Gunmen attack another Nigerian school as 39 students remain missing

Attacks by armed gangs, commonly called bandits, have increased in northwestern Nigeria in recent years. Four kidnappings of schools since December have sparked nationwide outrage.

About 39 students, including a pregnant woman, are still missing during the abduction of the Federal College of Forestry Mechanization, in northwestern Nigeria.

Students from the Federal College of Forestry Mechanization in Kaduna, Northern Nigeria, are pictured in the Barracks of the Defense Academy in Nigeria after fleeing armed men who raided their school on Friday morning.  Thirty students are still missing, authorities said.

Samuel Aruwan, Kaduna’s state commissioner for internal security and home affairs, said police, the army and others had repulsed attacks on another school and at a local government office near Kaduna airport.

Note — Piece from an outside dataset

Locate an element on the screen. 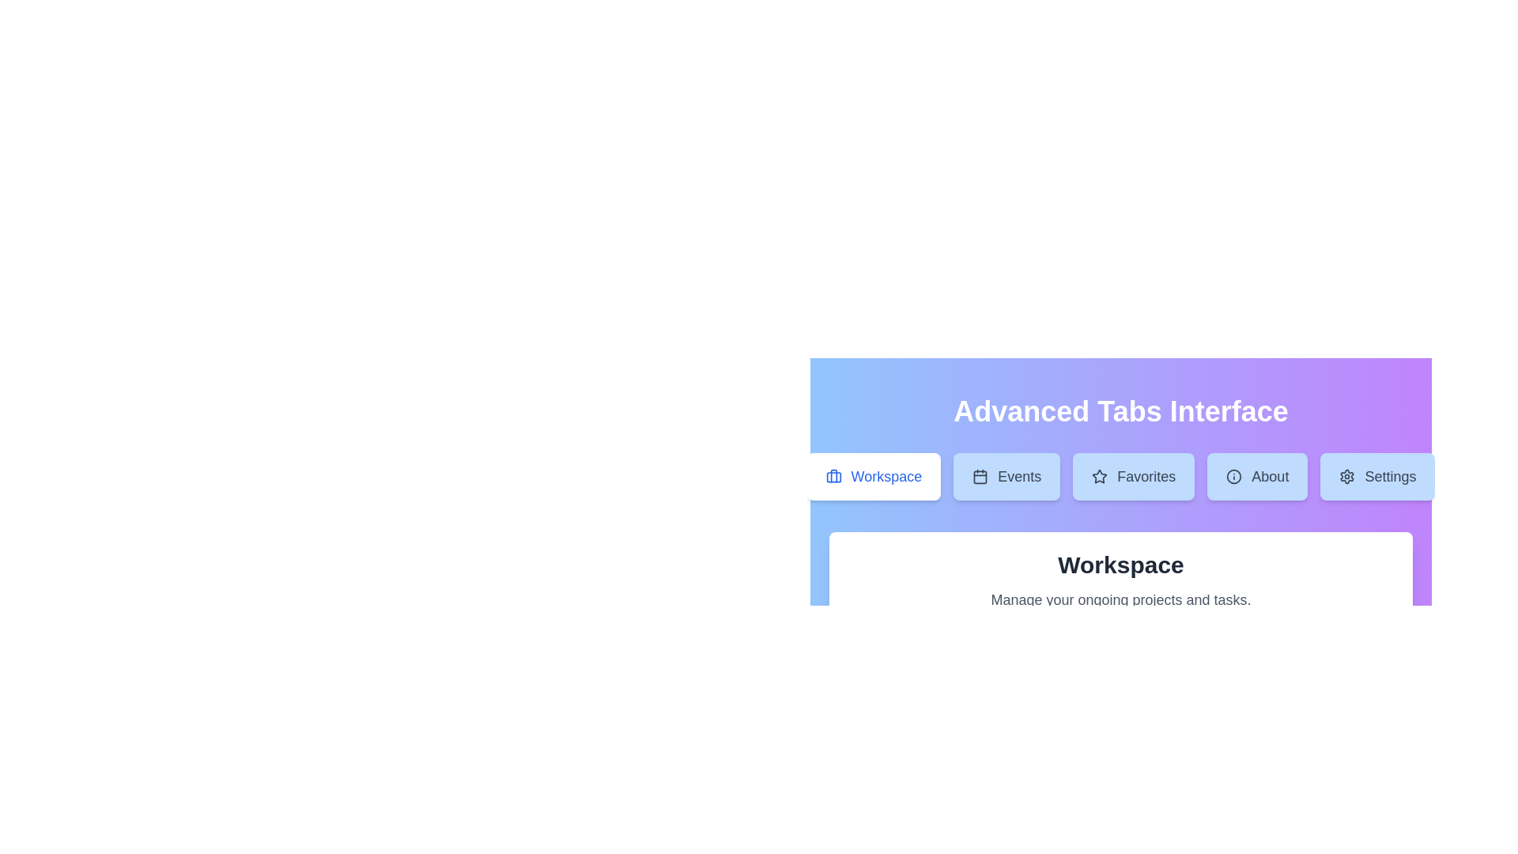 This screenshot has height=854, width=1518. the 'Workspace' button, which is the first button in a sequence of horizontal buttons located in the top-left portion of the interface is located at coordinates (873, 475).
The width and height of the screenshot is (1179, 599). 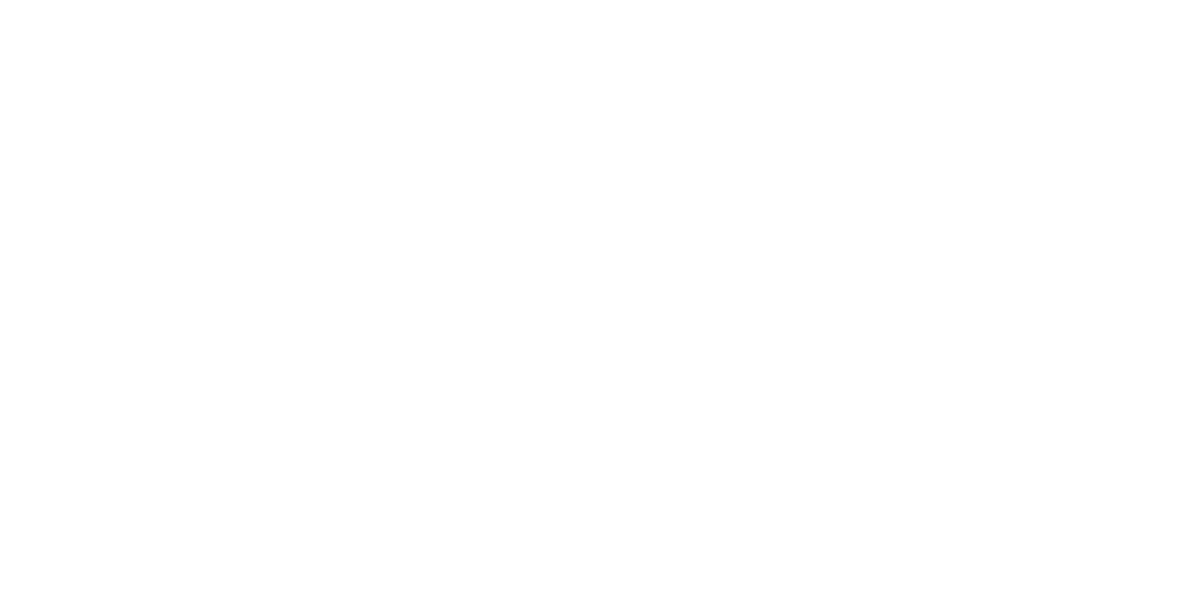 I want to click on 'Terms of Service', so click(x=311, y=432).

“The Kaduna state government is extending its unequivocal solidarity to the army, police, the department of public services and other security agencies, whose swift intervention prevented the bandits from kidnapping more people,” Aruwan said.

Alru 307 students at the Government Science Secondary School in Ikara have been offset, Aruwan said, adding that the army and air force are also repelling an attack on senior staff quarters in Ifira town in the local government area of ​​Igabi.

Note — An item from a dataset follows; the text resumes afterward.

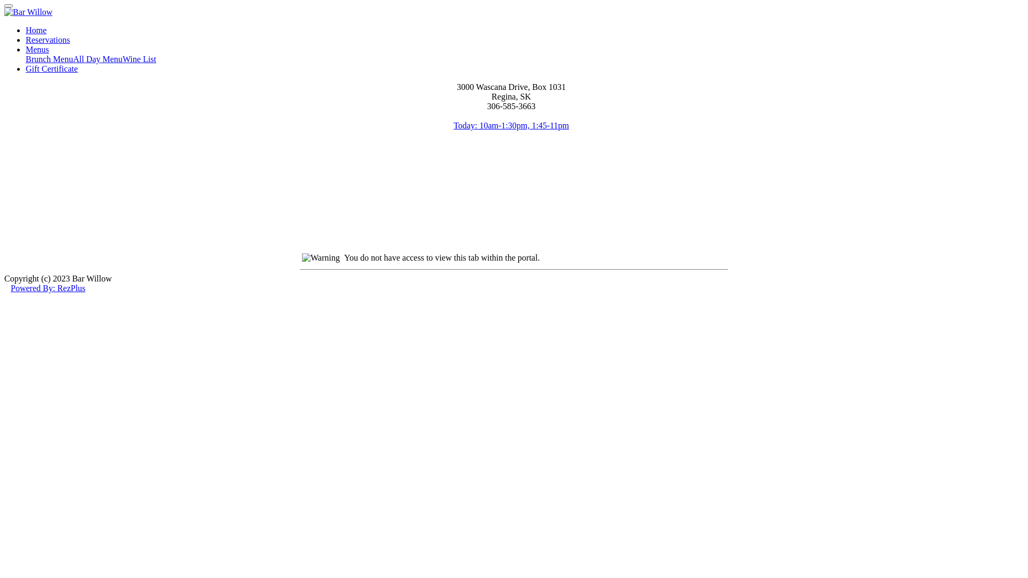  I want to click on 'Reservations', so click(26, 39).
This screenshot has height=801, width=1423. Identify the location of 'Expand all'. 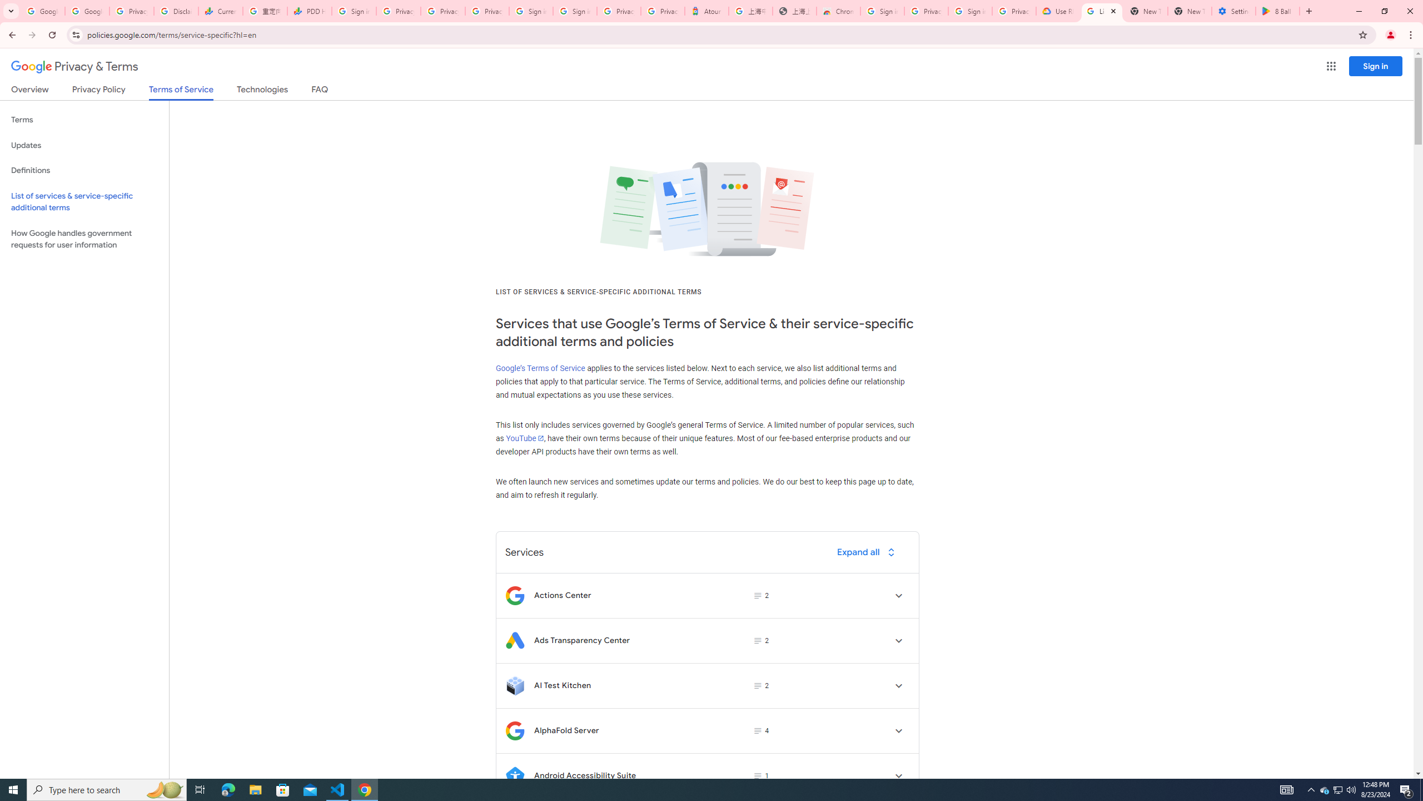
(868, 551).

New video emerges of kidnapped university students in Nigeria
Aruwan did not refer to a video circulated Saturday of missing students from the Federal College of Forestry Mechanization showing how they were beaten and crowed.

In the video, a university student said that their prisoners wanted a ransom of 500 million naira ($ 1.3 million).

“As a government, our focus is on getting our missing students back and preventing further episodes of school abductions,” Aruwan said.

President Muhammadu Buhari spoke in a video message on Twitter on Sunday, urging states to address security issues at every level and said military service chiefs would quickly address broader security issues.

“We are going to be very hard on the criminals,” he said, adding that “confidence in the government must be restored within the next six weeks.”